Exercise prompt ::
Write out the records word for word, everything from the line containing "Task: Hide the" down to the end of the records.

________________

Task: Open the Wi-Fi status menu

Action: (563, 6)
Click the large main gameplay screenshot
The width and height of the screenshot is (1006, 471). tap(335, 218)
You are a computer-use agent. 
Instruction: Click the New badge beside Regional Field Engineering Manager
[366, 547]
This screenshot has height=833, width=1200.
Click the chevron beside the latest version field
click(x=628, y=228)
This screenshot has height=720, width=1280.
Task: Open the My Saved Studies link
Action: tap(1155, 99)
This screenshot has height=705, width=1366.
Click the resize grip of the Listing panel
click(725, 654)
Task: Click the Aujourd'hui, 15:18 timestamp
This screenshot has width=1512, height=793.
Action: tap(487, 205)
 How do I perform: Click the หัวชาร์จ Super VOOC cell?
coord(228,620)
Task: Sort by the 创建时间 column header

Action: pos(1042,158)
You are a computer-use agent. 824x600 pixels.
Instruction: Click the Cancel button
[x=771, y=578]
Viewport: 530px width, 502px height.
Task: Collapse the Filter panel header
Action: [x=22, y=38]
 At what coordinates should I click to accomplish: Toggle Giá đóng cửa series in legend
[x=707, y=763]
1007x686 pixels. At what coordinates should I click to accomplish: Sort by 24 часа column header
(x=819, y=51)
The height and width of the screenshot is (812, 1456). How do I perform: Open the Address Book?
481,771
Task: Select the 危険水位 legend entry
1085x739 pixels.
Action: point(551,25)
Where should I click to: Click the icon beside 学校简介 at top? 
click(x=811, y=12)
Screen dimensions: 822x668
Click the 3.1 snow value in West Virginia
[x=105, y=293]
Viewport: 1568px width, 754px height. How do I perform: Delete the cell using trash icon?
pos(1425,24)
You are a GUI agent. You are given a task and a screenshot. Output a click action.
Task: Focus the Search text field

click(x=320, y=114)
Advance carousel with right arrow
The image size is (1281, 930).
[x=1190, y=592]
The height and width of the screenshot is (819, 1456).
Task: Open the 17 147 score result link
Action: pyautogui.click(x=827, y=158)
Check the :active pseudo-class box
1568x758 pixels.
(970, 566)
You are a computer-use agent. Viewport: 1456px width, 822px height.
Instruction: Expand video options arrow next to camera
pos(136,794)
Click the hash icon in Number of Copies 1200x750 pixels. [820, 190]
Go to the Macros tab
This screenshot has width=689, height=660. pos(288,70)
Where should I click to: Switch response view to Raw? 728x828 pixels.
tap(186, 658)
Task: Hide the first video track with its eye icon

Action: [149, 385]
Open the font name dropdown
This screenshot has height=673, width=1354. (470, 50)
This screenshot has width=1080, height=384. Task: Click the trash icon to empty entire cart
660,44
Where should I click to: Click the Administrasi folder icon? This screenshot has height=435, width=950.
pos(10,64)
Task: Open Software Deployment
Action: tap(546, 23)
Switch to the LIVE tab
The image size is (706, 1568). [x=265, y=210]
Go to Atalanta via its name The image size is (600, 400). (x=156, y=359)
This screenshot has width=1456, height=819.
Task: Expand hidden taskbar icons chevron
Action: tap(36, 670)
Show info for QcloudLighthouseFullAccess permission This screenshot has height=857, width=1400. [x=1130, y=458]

________________

Correct output ::
Task: Hide the first video track with its eye icon

Action: [149, 385]
Open the font name dropdown
This screenshot has height=673, width=1354. (470, 50)
This screenshot has width=1080, height=384. Task: Click the trash icon to empty entire cart
660,44
Where should I click to: Click the Administrasi folder icon? This screenshot has height=435, width=950.
pos(10,64)
Task: Open Software Deployment
Action: tap(546, 23)
Switch to the LIVE tab
The image size is (706, 1568). [x=265, y=210]
Go to Atalanta via its name The image size is (600, 400). (x=156, y=359)
This screenshot has width=1456, height=819.
Task: Expand hidden taskbar icons chevron
Action: tap(36, 670)
Show info for QcloudLighthouseFullAccess permission This screenshot has height=857, width=1400. [x=1130, y=458]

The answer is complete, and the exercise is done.